### [Listed records]
#####

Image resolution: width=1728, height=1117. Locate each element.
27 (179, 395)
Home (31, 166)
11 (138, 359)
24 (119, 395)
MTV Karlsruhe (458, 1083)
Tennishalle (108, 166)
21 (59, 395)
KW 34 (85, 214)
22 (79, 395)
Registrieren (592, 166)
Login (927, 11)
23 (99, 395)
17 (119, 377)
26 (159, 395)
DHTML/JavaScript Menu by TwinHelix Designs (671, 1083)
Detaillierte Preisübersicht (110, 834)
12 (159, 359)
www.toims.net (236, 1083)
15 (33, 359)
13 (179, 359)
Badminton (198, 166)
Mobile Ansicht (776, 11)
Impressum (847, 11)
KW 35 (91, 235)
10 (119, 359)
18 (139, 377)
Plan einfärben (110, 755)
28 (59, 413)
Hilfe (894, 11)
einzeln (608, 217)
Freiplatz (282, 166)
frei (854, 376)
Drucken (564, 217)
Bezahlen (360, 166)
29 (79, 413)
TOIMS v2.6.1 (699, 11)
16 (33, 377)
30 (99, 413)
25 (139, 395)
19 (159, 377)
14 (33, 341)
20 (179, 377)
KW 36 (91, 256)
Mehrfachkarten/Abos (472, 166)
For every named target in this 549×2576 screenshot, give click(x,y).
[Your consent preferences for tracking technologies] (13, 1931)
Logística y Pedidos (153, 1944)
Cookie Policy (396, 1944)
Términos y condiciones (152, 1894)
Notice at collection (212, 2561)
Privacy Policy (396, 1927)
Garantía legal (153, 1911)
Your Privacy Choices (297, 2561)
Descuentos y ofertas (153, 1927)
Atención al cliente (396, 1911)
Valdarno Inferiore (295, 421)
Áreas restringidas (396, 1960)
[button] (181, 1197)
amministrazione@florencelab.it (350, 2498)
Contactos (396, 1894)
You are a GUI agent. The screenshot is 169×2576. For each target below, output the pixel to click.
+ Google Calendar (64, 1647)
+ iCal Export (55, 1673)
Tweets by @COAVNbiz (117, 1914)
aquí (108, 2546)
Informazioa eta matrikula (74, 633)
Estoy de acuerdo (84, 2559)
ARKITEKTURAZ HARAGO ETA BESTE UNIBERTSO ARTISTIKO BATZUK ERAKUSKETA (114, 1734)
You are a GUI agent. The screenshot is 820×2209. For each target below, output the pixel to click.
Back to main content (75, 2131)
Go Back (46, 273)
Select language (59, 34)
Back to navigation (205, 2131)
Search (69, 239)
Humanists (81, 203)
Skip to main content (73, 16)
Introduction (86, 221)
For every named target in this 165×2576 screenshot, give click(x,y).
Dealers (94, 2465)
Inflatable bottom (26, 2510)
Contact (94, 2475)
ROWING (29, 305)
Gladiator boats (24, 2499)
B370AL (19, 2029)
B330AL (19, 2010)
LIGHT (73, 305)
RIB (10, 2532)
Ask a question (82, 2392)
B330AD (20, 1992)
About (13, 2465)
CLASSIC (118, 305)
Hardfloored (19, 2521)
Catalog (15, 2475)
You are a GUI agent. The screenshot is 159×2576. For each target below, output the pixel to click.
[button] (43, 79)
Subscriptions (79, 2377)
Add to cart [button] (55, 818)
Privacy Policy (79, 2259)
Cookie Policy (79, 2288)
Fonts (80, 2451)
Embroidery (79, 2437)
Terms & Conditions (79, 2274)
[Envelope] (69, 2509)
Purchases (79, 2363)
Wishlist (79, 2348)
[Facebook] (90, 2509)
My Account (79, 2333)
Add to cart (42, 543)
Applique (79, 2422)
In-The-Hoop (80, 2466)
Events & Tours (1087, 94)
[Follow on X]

#####

Please repeat the complete material exactly, with nothing omitted.

Image resolution: width=1728, height=1117. Locate each element.
27 (179, 395)
Home (31, 166)
11 (138, 359)
24 (119, 395)
MTV Karlsruhe (458, 1083)
Tennishalle (108, 166)
21 (59, 395)
KW 34 (85, 214)
22 (79, 395)
Registrieren (592, 166)
Login (927, 11)
23 (99, 395)
17 (119, 377)
26 (159, 395)
DHTML/JavaScript Menu by TwinHelix Designs (671, 1083)
Detaillierte Preisübersicht (110, 834)
12 (159, 359)
www.toims.net (236, 1083)
15 (33, 359)
13 (179, 359)
Badminton (198, 166)
Mobile Ansicht (776, 11)
Impressum (847, 11)
KW 35 (91, 235)
10 (119, 359)
18 (139, 377)
Plan einfärben (110, 755)
28 (59, 413)
Hilfe (894, 11)
einzeln (608, 217)
Freiplatz (282, 166)
frei (854, 376)
Drucken (564, 217)
Bezahlen (360, 166)
29 (79, 413)
TOIMS v2.6.1 (699, 11)
16 (33, 377)
30 (99, 413)
25 (139, 395)
19 (159, 377)
14 (33, 341)
20 (179, 377)
KW 36 (91, 256)
Mehrfachkarten/Abos (472, 166)
For every named target in this 549×2576 screenshot, give click(x,y).
[Your consent preferences for tracking technologies] (13, 1931)
Logística y Pedidos (153, 1944)
Cookie Policy (396, 1944)
Términos y condiciones (152, 1894)
Notice at collection (212, 2561)
Privacy Policy (396, 1927)
Garantía legal (153, 1911)
Your Privacy Choices (297, 2561)
Descuentos y ofertas (153, 1927)
Atención al cliente (396, 1911)
Valdarno Inferiore (295, 421)
Áreas restringidas (396, 1960)
[button] (181, 1197)
amministrazione@florencelab.it (350, 2498)
Contactos (396, 1894)
You are a GUI agent. The screenshot is 169×2576. For each target below, output the pixel to click.
+ Google Calendar (64, 1647)
+ iCal Export (55, 1673)
Tweets by @COAVNbiz (117, 1914)
aquí (108, 2546)
Informazioa eta matrikula (74, 633)
Estoy de acuerdo (84, 2559)
ARKITEKTURAZ HARAGO ETA BESTE UNIBERTSO ARTISTIKO BATZUK ERAKUSKETA (114, 1734)
You are a GUI agent. The screenshot is 820×2209. For each target below, output the pixel to click.
Back to main content (75, 2131)
Go Back (46, 273)
Select language (59, 34)
Back to navigation (205, 2131)
Search (69, 239)
Humanists (81, 203)
Skip to main content (73, 16)
Introduction (86, 221)
For every named target in this 165×2576 screenshot, give click(x,y).
Dealers (94, 2465)
Inflatable bottom (26, 2510)
Contact (94, 2475)
ROWING (29, 305)
Gladiator boats (24, 2499)
B370AL (19, 2029)
B330AL (19, 2010)
LIGHT (73, 305)
RIB (10, 2532)
Ask a question (82, 2392)
B330AD (20, 1992)
About (13, 2465)
CLASSIC (118, 305)
Hardfloored (19, 2521)
Catalog (15, 2475)
You are a GUI agent. The screenshot is 159×2576. For each target below, output the pixel to click.
[button] (43, 79)
Subscriptions (79, 2377)
Add to cart [button] (55, 818)
Privacy Policy (79, 2259)
Cookie Policy (79, 2288)
Fonts (80, 2451)
Embroidery (79, 2437)
Terms & Conditions (79, 2274)
[Envelope] (69, 2509)
Purchases (79, 2363)
Wishlist (79, 2348)
[Facebook] (90, 2509)
My Account (79, 2333)
Add to cart (42, 543)
Applique (79, 2422)
In-The-Hoop (80, 2466)
Events & Tours (1087, 94)
[Follow on X]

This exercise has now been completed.